While on one side we see data moving further backwards, on the other side we can see the information moving further forward. Earlier you used to get the information in the form of reports on the paper. Somebody used to prepare the reports for you, get them printed on the paper and bring those reports to you finally. Then you started getting reports on your computer screens by connecting your Thick Desktop based viewer on you terminal to the Reporting Solution. Then you got Adhoc Analytics over browsers that allowed you to play with your data that too from any location over the web. Now you want the real time interactive Adhoc Analytics over the handheld devices; mobile and tablets. It’s amazing to see the BI solutions today in the markets allowing you to do real time Adhoc Analytics over your big data stored in some cloud on your iPad. It feels great to see the important yet horrible big data appearing in the form of really pretty charts, widgets and dashboards that too on devices like iPads. So now you don’t need to be worried. Just go wherever you want to go still you are not far from making the important strategic decisions instantly.

Saturday, May 21, 2011

OLAP Over Hadoop

In the last few years Hadoop has really come forward as a massively scalable distributed computing platform. Most of us are aware that it uses Map Reduce Jobs to perform computation over Big Data which is mostly unstructured. Of course such a platform cannot be compared with a relational database storing structured data with defined schema. While Hadoop allows you to perform Deep analytics with complex computations, when it comes to performing multidimensional analytics over data Hadoop seems lagging. You might argue that Hadoop was not even built for such uses. But when the users start putting their historical data in Hadoop they also start expecting multidimensional analytics over it in real time. Here “real time” is really important.
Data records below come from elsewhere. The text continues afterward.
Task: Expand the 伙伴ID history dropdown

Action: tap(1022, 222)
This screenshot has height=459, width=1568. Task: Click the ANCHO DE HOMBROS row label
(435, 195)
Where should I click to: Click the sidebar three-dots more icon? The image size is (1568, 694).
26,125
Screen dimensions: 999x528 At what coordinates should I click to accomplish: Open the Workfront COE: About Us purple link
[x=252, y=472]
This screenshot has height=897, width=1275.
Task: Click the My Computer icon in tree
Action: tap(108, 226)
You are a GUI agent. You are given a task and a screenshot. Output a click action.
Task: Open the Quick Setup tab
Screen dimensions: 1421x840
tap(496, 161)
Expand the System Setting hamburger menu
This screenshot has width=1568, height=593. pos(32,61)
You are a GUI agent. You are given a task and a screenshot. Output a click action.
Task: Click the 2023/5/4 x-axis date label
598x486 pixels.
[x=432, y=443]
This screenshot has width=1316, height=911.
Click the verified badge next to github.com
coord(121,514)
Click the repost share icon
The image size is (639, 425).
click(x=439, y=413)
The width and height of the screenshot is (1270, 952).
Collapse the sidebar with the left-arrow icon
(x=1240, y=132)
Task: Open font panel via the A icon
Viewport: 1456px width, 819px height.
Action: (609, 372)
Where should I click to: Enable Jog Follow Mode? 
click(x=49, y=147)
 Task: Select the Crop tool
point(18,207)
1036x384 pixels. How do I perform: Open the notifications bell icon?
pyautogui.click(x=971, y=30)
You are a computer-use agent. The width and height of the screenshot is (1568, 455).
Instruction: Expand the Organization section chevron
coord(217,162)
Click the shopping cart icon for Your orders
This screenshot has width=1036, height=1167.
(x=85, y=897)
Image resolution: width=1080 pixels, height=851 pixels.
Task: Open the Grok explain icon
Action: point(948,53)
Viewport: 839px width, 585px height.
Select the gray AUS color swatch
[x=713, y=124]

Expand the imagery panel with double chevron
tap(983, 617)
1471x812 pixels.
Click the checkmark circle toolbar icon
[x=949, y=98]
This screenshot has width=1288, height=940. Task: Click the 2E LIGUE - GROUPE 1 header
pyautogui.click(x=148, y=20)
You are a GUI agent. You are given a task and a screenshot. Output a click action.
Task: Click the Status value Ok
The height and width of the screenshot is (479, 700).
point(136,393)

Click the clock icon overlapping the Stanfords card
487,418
Some of you might think that you can define OLAP friendly Warehousing Star Schema using Hive for your data in Hadoop and use a ROLAP tool. But there comes the catch. Even on the partially aggregated data the ROLAP queries will be too slow to make it real time OLAP. As Hive structures the data at read time, the fixed initial time taken for each Hive query makes Hadoop really unusable for real time multidimensional analytics.

The only options left to you are either you aggregate the data in Hadoop and bring the partially aggregated data in an RDBMS. Thus you can use any standard OLAP tool to connect to your RDBMS and perform Multidimensional analytics using ROLAP or MOLAP. While ROLAP will directly fire the queries against the Database, MOLAP will further summarize and aggregate the multidimensional data in the form of cuboids for a cube.

The other option is you use a MOLAP tool that can compute the aggregates for the data in Hadoop and get the computed cube locally. This will allow you to do a really real time OLAP. Moreover if the aggregates can be performed in Hadoop itself that will really make cube computations scalabale and fast.

There can be a big fight over the point that Hadoop is not a DBMS but when Hadoop reaches to users and organizations who look to use it just because it is a buzzword, they expect almost anything out of it that a DBMS can do. You should see such solutions growing in the near future.